> Exercise passage:
────
Tuesday, January 4, 2011




The controversial ad by the New York City Health Department that debuted online in early December warning at risk gay and bisexual men of the danger of HIV/AIDS with it's graphic depictions of anal cancer and osteoporosis continues to stir emotions and divide activists.


NY Times reports:


The advertisement opens like a French film noir, showing portraits of melancholy-looking men standing against a shadowy black-and-white backdrop of menacing New York City streets. “When you get H.I.V.,” the narrator intones, “it’s never just H.I.V.”


To music that telegraphs calamity, the advertisement warns of osteoporosis, “a disease that dissolves your bones,” flashes a gory picture of anal cancer and delivers a punch line about the importance of using condoms.



Some gay organizations are not happy.


“We know from our longstanding H.I.V. prevention work that portraying gay and bisexual men as dispensing diseases is counterproductive,” said Marjorie Hill, chief executive of Gay Men’s Health Crisis. “Studies have shown that scare tactics are not effective.”
────
> Source data:

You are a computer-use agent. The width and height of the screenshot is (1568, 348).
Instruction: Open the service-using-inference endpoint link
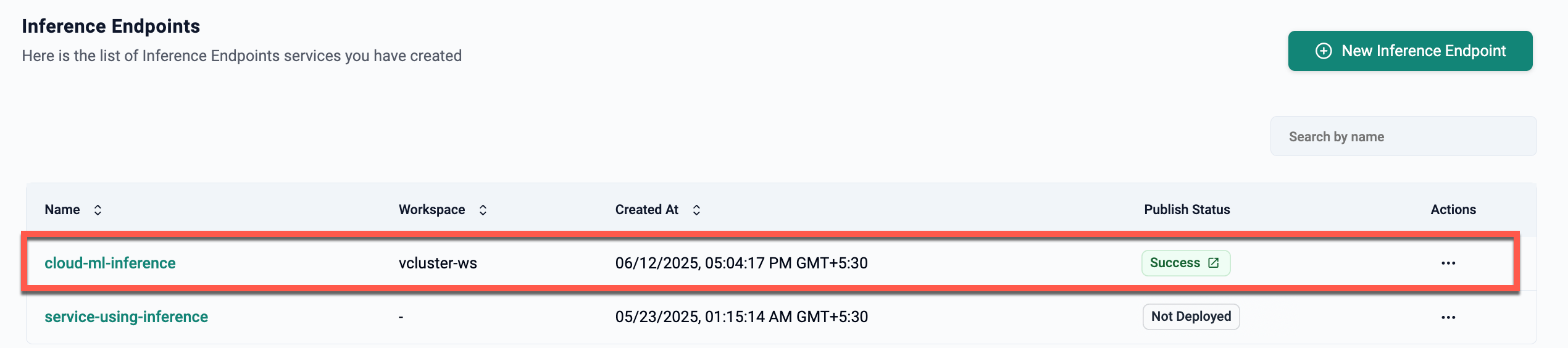[x=126, y=317]
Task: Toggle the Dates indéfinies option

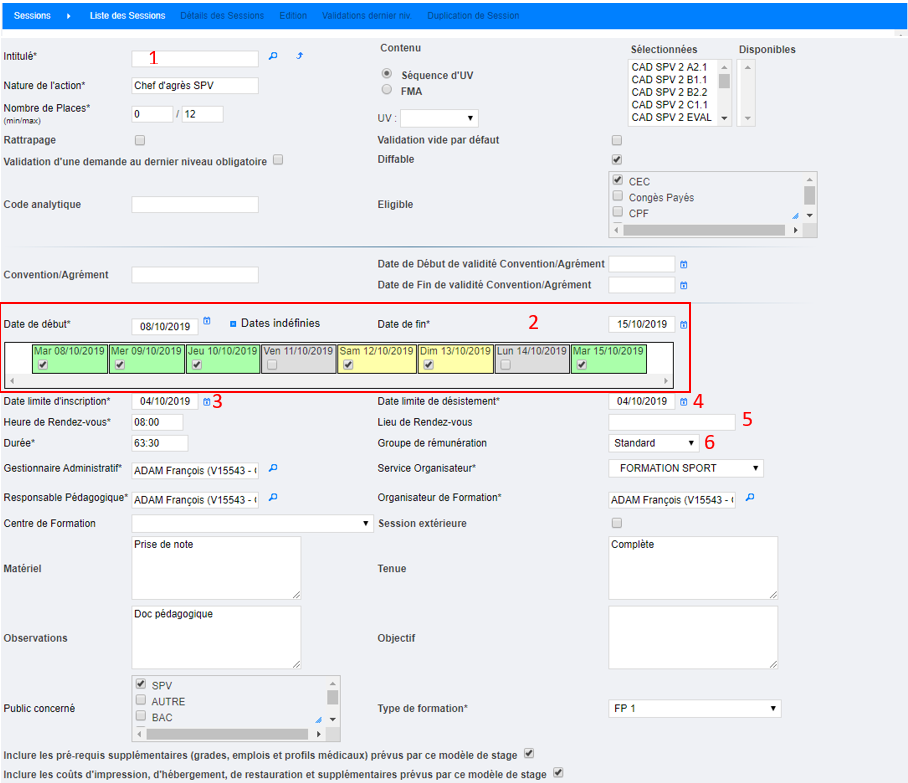Action: pyautogui.click(x=233, y=324)
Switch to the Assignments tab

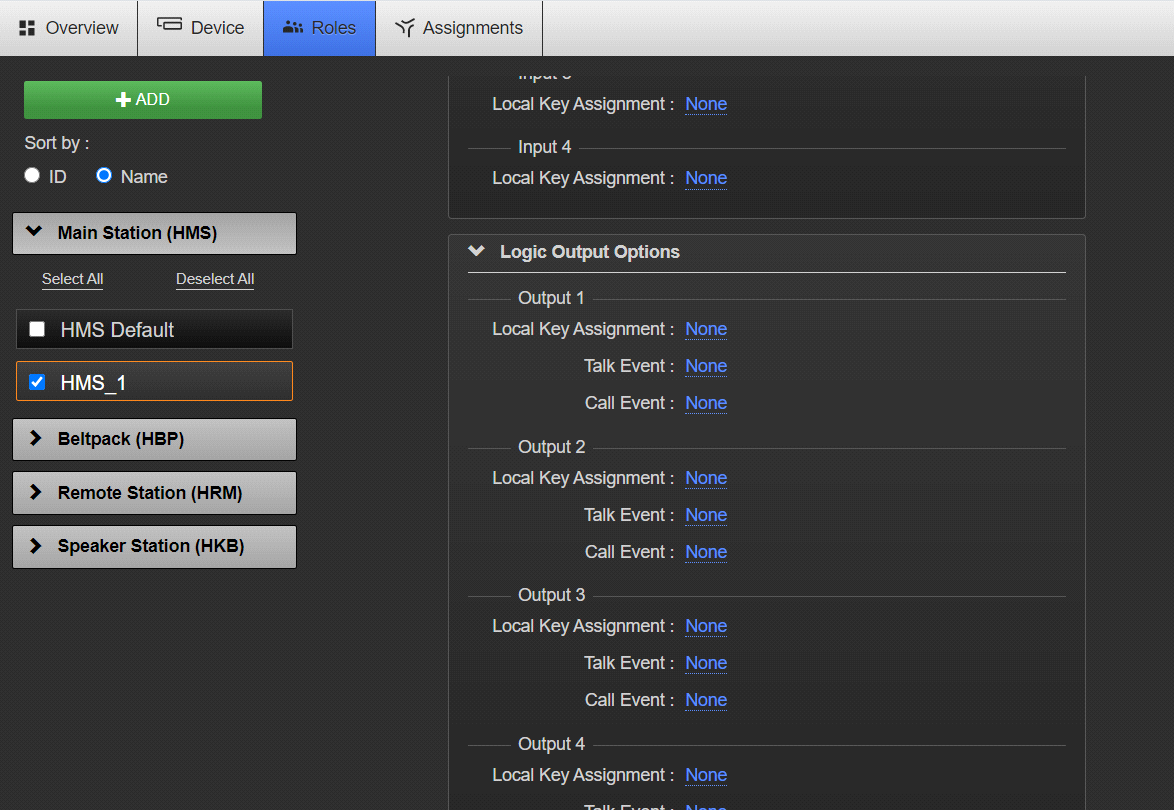click(459, 28)
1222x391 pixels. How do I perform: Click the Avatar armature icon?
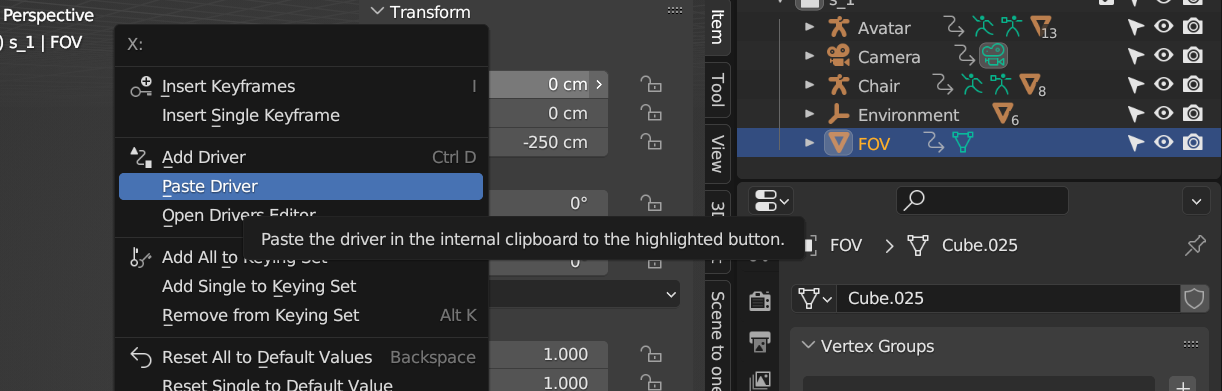[838, 27]
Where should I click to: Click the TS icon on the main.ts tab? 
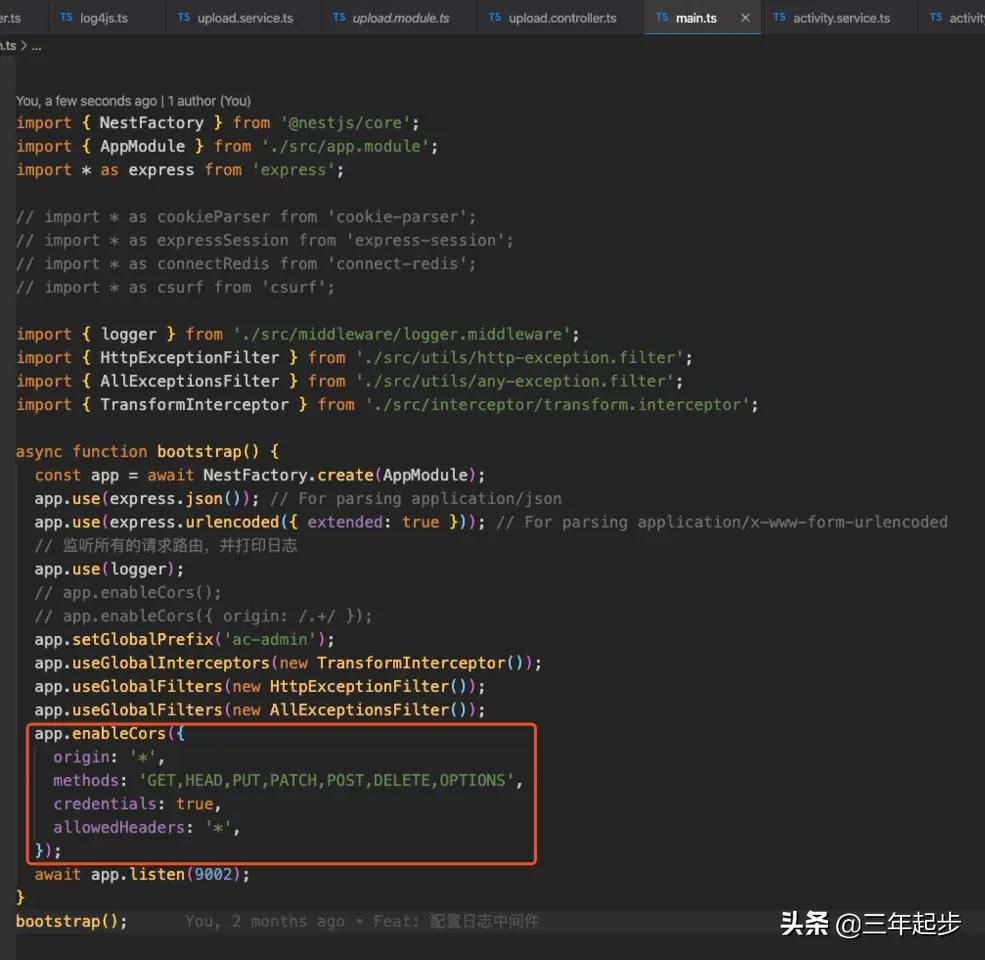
────
> Tasks to perform:
1. Say whether each statement agrees with the post about the Health Department's HIV ad, answering yes or no and quoting the words of the post that decide it. (a) The ad first appeared online in early December. (b) The ad calls osteoporosis a disease that dissolves bones. (c) Marjorie Hill says studies show scare tactics work.
2. Carry the post about the Health Department's HIV ad forward from its final sentence.

> Activity answers:
1.
(a) Yes: "debuted online in early December"
(b) Yes: "the advertisement warns of osteoporosis, “a disease that dissolves your bones,”"
(c) No: "Studies have shown that scare tactics are not effective."

2.
Jarrett Barrios, president of the Gay and Lesbian Alliance Against Defamation, known as Glaad, said the advertisement “misses the mark in fairly and accurately representing what it’s like to live with H.I.V./AIDS.”


But city health officials say the advertisement was tested on focus groups of the target audience — primarily Latino and black men between ages 18 and 30 — and also reflected the city’s experience of what worked in its past antismoking campaigns, which included stomach-turning images of amputated fingers, tracheotomies and what was depicted as a dead smoker’s aorta.


“One of the points they kept making is you need to hit hard and do something to counteract the pharmaceutical ads that say having H.I.V. is a walk in the park,” Dr. Monica Sweeney, assistant commissioner of the city’s bureau of H.I.V. prevention and control, said recently.


Dr. Sweeney said the city stood by the advertisement and was pleased that it was getting attention, even if through controversy.





I have not watched the ad and WILL NOT watch it. While I applaud the NYC Health Department for doing it's job in trying to curb new HIV infections I'm of the mindset that scare tactics do not work. I experienced a similar campaign during my time in Los Angeles that caused a similar controversy.


In 2011 I'm sure we all know someone who is infected with HIV/AIDS and the men depicted in this ad is not their reality. Do we have to revert back to the horrific images of the early epidemic to know that HIV/AIDS is a serious disease? Anyone who doesn't know literally has to be deaf, dumb, and blind.